We also recognize that the impetus for preserving the desires of our community does not fall solely on students; we need administrative support and infrastructure in order to cultivate this sense of unity. (We, for one, hope the McCullough lawn food trucks can make a permanent return.) 

While the potential loss of social memory and history can feel daunting, it also allows us to create new cultural norms on campus. We have already editorialized multiple times on how the pandemic has led us to be more deliberate in our relationships, and we are now tasked with balancing this intentionality while still embracing the spontaneity this year has allowed for. 
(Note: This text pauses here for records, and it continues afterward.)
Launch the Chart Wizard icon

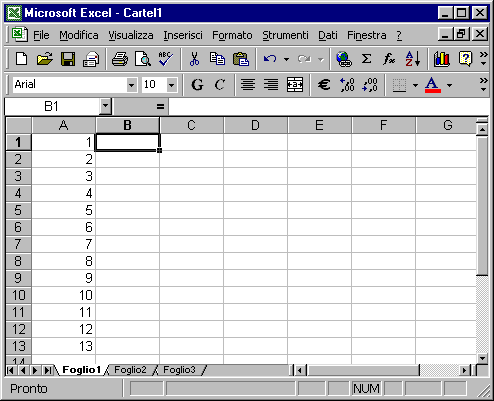442,59
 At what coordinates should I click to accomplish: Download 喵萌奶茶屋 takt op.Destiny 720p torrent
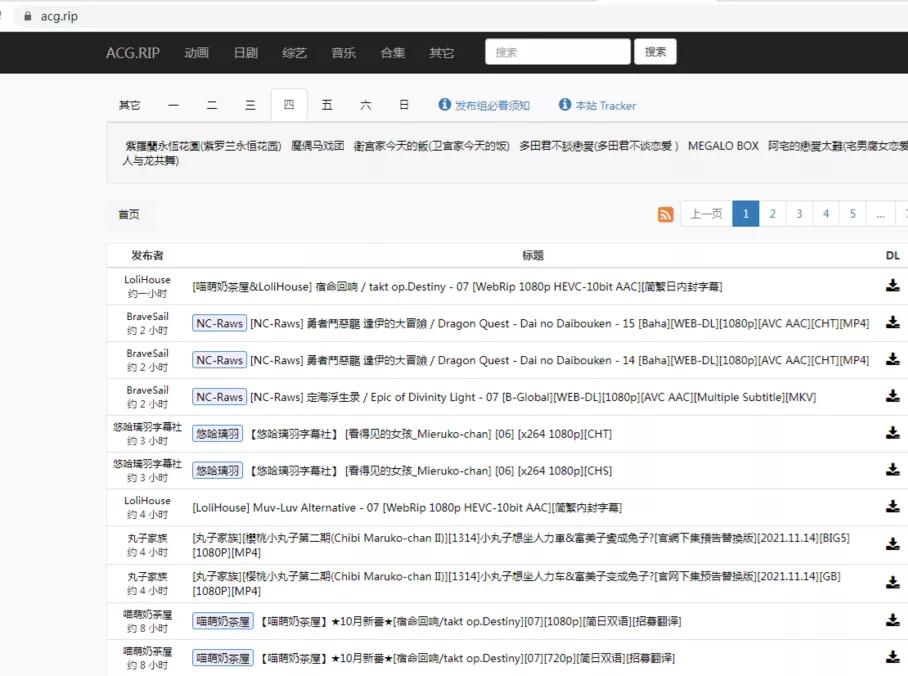pos(891,658)
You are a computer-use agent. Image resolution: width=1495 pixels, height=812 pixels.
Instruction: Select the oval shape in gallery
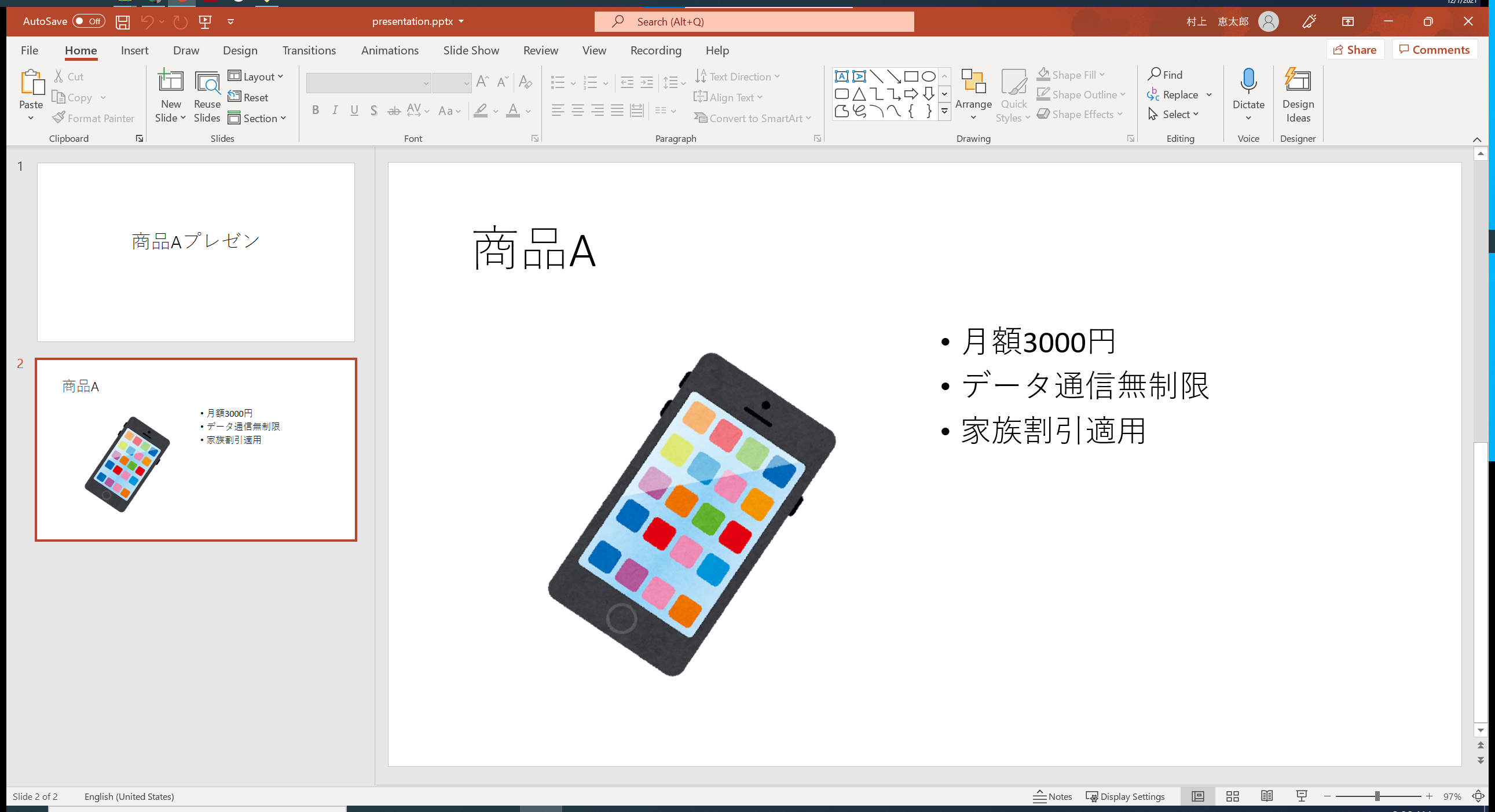(929, 76)
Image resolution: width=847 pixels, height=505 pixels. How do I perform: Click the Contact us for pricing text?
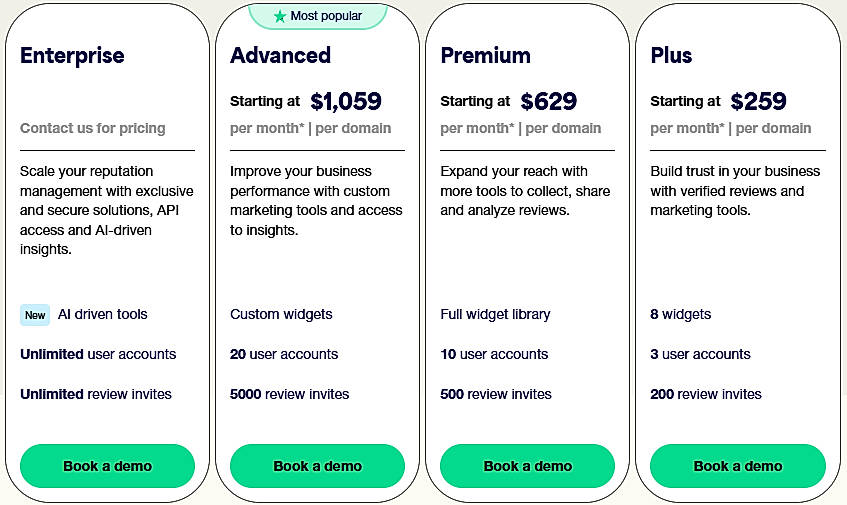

We have seen that overwhelmingly, in the aftermath of Covid-19, students have abandoned what they “think” they should be focusing on in order to pursue and prioritize what they genuinely want. Last week’s Zeitgeist data illustrated how various students have shifted how they interpret these pressures; one respondent noted that they were “focusing less on academics to be happier.” Another said, “I value traditional metrics of success a lot less now, and have grown to prioritize my happiness and connections with people around me.”

Many of us on the editorial board have observed a lessening of Middlebury’s perfectionist culture, with more students feeling comfortable asking for extensions, and putting less emphasis on schoolwork altogether. In addition, there appears to be an intensified sense of community support, as many have noted a sense of heightened camaraderie at Nocturne and various student-run events. We’ve hypothesized that this is likely due to the lack of many events in the last few years, which has led our community to not take these opportunities for granted. 

At the end of the day, we hope that upperclassmen take the steps to deliberately pass down the aspects of their college life they care about the most, and we hope that younger students do the same throughout their years here. Our stunted campus life during peak pandemic times has highlighted the need for all of us to intentionally create the social fabric that fulfills and rewards us. We can fight for the traditions and memories we want to keep — and create new ones along the way.